Quick intro: I absolutely love Grimrock 1 and 2, and I am a huge fan of puzzle solving adventure games (I have all 5 Myst games in original packaging, I love Longest Journey, etc). My first dungeon crawler was "Dungeon Magic: Sword of the Elements" for the NES (released in 1990); I've been addicted to single player RPG's since the first Final Fantasy.

LoG does a virtually masterful job of blending dungeon crawler with RPG with puzzle solving adventure. However, the implementation of Food is the one thing that works against this trifecta of game genres. More precisely, the food/starving element hampers the puzzle solving adventure experience.

What makes adventure games so intriguing is the ability to engage in the story and explore the artwork that makes up the beautiful environment within the game, which helps distract the player from the fact that they are walking around the same places over and over again, looking at the same scenery hoping to find some clue on how to solve a riddle or puzzle. The magic behind a great adventure game is the "distraction" element, because it reduces or eliminates the frustration behind trying to solve difficult puzzles.

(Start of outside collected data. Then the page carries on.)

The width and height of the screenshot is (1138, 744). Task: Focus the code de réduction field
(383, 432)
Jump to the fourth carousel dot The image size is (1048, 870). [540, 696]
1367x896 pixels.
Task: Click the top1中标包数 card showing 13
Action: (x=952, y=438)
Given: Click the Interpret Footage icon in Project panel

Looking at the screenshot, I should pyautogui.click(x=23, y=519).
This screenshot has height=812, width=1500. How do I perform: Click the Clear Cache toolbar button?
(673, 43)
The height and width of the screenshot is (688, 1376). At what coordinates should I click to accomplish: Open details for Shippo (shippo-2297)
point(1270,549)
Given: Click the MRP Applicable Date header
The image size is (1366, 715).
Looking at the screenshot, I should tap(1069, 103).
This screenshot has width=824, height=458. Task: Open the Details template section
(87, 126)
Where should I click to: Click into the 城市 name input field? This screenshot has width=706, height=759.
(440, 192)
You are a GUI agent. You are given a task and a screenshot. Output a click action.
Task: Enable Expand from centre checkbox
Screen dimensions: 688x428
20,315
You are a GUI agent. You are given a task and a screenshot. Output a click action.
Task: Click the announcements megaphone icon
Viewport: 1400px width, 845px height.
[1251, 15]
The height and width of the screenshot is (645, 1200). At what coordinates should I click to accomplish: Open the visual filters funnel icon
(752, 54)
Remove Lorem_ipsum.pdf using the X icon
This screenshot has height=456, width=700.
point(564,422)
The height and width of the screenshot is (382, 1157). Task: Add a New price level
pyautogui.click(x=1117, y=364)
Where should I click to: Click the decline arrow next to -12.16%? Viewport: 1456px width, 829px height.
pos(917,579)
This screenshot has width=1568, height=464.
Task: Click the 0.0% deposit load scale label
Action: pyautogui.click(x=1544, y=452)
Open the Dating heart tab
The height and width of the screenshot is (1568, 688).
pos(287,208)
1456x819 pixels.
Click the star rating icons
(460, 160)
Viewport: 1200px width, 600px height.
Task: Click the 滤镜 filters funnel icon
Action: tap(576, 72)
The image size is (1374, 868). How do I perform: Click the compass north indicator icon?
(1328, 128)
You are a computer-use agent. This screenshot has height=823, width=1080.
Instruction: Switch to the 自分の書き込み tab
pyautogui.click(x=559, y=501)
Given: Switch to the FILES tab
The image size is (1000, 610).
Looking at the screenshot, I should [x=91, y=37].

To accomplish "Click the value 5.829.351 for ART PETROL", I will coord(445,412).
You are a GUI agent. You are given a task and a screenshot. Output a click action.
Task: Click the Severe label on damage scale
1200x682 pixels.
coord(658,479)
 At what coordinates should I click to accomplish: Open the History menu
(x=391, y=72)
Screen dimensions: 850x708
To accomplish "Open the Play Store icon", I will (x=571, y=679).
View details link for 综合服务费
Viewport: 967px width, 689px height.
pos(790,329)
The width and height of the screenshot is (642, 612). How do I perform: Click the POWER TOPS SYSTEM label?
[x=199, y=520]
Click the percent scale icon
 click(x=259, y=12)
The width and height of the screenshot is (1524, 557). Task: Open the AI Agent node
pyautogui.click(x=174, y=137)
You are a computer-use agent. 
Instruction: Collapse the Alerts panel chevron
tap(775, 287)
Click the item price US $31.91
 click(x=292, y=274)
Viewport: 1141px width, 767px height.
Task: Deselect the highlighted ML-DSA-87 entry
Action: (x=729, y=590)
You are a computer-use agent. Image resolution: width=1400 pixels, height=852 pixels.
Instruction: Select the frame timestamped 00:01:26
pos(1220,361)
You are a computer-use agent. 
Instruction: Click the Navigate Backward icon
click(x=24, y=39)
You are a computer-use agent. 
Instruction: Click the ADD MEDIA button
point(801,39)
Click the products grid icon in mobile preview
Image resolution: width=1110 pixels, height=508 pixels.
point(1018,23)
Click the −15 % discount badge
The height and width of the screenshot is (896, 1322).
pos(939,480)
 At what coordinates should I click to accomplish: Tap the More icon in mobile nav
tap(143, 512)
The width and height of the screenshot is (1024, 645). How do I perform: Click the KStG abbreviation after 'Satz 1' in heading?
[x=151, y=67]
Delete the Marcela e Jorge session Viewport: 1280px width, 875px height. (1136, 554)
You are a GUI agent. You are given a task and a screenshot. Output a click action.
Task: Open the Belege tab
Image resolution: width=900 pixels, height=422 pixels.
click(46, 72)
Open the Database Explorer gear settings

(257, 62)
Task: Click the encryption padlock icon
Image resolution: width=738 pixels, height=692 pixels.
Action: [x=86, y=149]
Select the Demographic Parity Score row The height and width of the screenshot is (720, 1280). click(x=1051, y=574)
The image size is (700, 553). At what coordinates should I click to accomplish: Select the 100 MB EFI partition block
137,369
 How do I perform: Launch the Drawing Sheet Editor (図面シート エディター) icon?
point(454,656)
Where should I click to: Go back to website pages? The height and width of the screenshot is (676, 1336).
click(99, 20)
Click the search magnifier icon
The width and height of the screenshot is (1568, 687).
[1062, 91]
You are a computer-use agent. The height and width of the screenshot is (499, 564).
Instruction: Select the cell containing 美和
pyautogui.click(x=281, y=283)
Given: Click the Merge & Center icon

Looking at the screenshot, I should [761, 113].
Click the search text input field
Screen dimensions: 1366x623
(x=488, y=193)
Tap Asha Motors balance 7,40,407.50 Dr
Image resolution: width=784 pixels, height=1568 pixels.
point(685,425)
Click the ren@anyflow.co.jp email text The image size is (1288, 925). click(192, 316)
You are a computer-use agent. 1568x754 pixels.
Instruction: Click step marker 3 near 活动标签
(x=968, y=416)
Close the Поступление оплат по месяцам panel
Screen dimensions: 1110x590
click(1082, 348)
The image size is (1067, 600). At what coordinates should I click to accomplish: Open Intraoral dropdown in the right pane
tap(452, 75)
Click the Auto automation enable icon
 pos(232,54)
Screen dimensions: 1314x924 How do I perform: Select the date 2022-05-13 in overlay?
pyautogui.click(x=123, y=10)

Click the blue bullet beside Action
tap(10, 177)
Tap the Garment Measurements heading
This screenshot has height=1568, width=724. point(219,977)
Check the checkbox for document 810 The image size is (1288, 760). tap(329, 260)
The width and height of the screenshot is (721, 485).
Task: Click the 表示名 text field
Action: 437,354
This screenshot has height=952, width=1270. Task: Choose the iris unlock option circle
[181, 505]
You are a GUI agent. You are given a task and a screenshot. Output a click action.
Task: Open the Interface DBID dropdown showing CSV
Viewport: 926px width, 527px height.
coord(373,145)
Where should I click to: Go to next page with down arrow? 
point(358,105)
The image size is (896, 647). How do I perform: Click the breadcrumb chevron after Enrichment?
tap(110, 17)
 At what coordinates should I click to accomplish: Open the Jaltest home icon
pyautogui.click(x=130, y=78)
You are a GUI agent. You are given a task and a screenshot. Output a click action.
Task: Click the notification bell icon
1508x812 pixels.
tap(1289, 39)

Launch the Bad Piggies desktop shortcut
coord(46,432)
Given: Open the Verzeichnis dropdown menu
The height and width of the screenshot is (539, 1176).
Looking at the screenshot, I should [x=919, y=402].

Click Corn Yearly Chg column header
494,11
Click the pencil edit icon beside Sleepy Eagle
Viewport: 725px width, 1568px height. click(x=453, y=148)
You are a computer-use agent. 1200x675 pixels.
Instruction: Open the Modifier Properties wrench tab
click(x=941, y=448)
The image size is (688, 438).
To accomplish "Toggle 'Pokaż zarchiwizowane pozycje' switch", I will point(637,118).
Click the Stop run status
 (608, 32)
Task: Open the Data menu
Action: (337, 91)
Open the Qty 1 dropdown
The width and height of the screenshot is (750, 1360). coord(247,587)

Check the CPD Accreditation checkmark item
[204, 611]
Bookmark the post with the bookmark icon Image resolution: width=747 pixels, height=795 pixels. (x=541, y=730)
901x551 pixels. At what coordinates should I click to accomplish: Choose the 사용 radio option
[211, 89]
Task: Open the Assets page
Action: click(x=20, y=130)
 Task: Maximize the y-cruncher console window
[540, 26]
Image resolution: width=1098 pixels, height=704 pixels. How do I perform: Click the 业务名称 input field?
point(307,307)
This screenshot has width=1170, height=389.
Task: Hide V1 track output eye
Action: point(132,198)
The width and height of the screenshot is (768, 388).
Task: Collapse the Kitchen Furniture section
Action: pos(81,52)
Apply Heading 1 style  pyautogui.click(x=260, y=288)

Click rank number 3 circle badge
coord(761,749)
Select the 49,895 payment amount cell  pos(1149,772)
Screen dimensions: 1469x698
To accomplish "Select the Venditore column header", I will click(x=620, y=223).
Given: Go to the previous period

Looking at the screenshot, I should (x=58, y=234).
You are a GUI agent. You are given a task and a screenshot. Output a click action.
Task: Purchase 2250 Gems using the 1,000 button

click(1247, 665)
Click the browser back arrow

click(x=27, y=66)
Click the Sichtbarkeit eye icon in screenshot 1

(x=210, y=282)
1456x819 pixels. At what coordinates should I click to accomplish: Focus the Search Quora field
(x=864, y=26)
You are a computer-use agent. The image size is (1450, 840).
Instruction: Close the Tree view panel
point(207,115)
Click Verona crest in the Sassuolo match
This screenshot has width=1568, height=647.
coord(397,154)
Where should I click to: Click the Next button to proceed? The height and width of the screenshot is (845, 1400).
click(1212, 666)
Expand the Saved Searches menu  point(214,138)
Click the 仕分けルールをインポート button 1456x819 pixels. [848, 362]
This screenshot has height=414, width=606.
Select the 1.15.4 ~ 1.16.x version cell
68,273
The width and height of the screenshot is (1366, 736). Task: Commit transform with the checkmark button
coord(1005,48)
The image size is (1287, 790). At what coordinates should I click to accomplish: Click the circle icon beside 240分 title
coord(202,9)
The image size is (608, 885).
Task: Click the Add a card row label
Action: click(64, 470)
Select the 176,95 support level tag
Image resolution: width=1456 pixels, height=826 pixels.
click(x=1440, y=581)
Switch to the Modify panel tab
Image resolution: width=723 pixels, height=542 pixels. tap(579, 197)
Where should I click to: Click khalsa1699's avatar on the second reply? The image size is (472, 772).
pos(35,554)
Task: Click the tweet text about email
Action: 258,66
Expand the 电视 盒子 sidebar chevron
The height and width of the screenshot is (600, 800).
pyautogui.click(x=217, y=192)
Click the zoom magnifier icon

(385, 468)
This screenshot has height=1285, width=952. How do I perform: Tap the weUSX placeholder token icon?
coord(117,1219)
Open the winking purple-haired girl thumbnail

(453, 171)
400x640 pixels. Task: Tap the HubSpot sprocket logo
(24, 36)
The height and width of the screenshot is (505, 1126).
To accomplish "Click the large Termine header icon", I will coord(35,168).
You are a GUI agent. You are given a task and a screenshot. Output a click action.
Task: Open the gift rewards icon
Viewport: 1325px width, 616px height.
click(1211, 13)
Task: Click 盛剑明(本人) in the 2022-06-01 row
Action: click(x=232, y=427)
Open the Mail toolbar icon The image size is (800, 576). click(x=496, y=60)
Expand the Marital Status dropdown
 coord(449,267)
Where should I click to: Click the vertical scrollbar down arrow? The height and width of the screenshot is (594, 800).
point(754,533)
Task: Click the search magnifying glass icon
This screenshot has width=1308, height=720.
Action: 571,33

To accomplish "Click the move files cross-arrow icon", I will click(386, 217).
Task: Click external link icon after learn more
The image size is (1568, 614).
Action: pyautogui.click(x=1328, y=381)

Games like Myst and Longest Journey do this very well. Grimrock does it differently, yet in a very unique and brilliant way: distraction via RPG (whereas games like Myst/Journey are limited to distraction via more artwork and more story).

But whether it is a pure adventure game like Myst or a dungeon crawler like Grimrock, the premise behind puzzle solving should be the same: the player is about to endure a large number of hours racking their brain in an effort to solve puzzles therefore the game world itself should help reduce feelings of frustration and instead promote a sense of goal-oriented fulfillment which then empowers the player to do it all over again, and again, and again.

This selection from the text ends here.